Ou seja, a solução é sermos todos médicos e engenheiros de software ou, por outras palavras, «o capitalismo só funciona na teoria».

Quando, em 2015, caducou o prazo sem que a pobreza desse sinais de se tencionar erradicar a curto prazo, a ONU deu corda ao relógio e atirou o prazo para 2030, com os, novíssimos, «Objectivos de Desenvolvimento Sustentável», no quadro dos quais agora se verifica que em 2030, por este ritmo, a teimosa da pobreza extrema estará tudo menos erradicada. Há, em termos globais, uma ligeira redução da miséria no mundo que, no entanto, segundo o relatório, «se deve, em 80%, ao Sudeste asiático», com destaque para a China, para a Índia e para o Vietname.

Para compreendermos por que razão falham todas as tentativas internacionais de «erradicar a pobreza», basta pensarmos nesta curiosa expressão, mais comum no jargão médico que nas ciências sociais. Para a ideologia que sustenta os Objectivos de Desenvolvimento Sustentável, é conveniente retratar a fome como uma doença epidémica que deve ser erradicada porque não interessa a ninguém. Desta forma, a miséria seria uma espécie de acidente natural pelo qual ninguém tem culpa e, simultaneamente, uma culpa de todos.

O problema é que se dependesse da inteligência, da ciência e da tecnologia há séculos que não haveria fome no mundo. A pobreza extrema não só tem causas objectivas como só pode ser explicada no quando de um sistema económico que lucra com ela e depende dela. É, portanto, perfeitamente natural que os interessados nesta fome tão lucrativa não queiram que nenhum relatório revele o segredo e mate a alma do negócio. O resultado é um gigantesco edifício teórico construído sobre fabulações.

O presente relatório é um exemplo claro da contradição que balda qualquer esforço de «erradicar a pobreza». Em 153 páginas dedicadas à pobreza no mundo, a palavra «salário» surge duas vezes, ambas num contexto alheio à ligação entre aquilo que os trabalhadores ganham e a forma como vivem.

### INSTRUÇÕES DO EXERCÍCIO
No texto sobre a pobreza no mundo, a que região se deve 80% da ligeira redução global da miséria, segundo o relatório?

[Dados de localização em capturas de ecrã]
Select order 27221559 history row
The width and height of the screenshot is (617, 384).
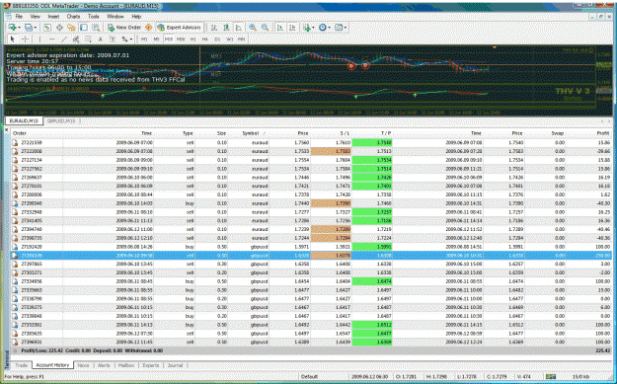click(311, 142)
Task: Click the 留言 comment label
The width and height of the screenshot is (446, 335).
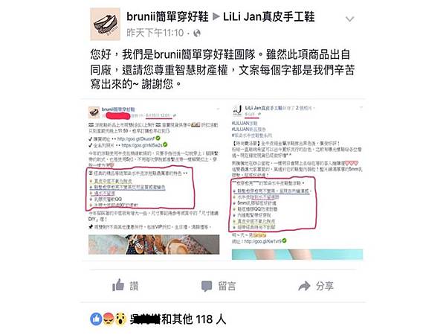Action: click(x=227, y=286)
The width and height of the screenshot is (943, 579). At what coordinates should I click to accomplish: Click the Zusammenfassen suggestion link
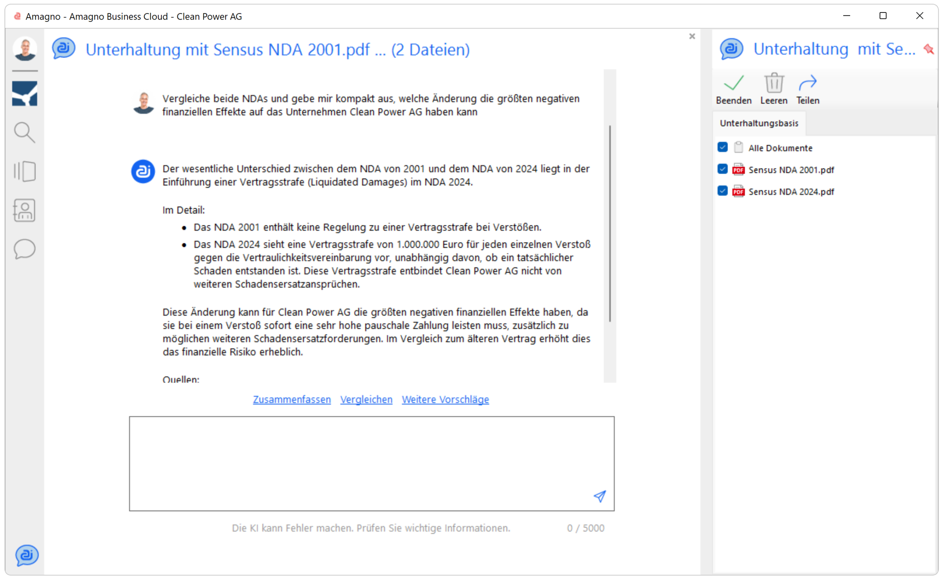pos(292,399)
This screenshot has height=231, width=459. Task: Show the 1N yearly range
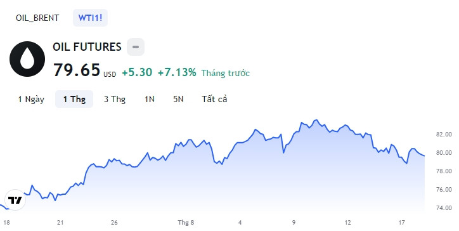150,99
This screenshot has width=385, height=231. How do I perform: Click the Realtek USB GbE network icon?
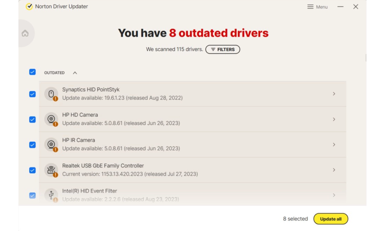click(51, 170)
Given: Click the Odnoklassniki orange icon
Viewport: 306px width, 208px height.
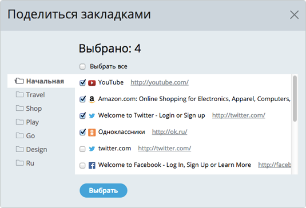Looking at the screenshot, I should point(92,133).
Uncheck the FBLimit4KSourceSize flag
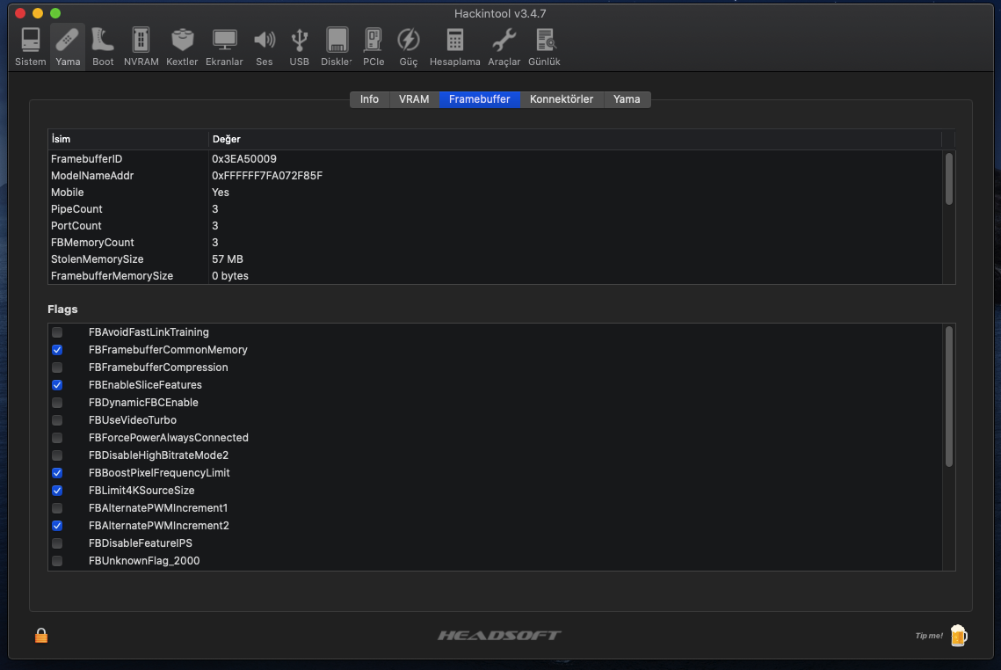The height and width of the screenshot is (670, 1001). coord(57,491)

### RESULTADO DO EXERCÍCIO
Ao Sudeste asiático, com destaque para a China, a Índia e o Vietname.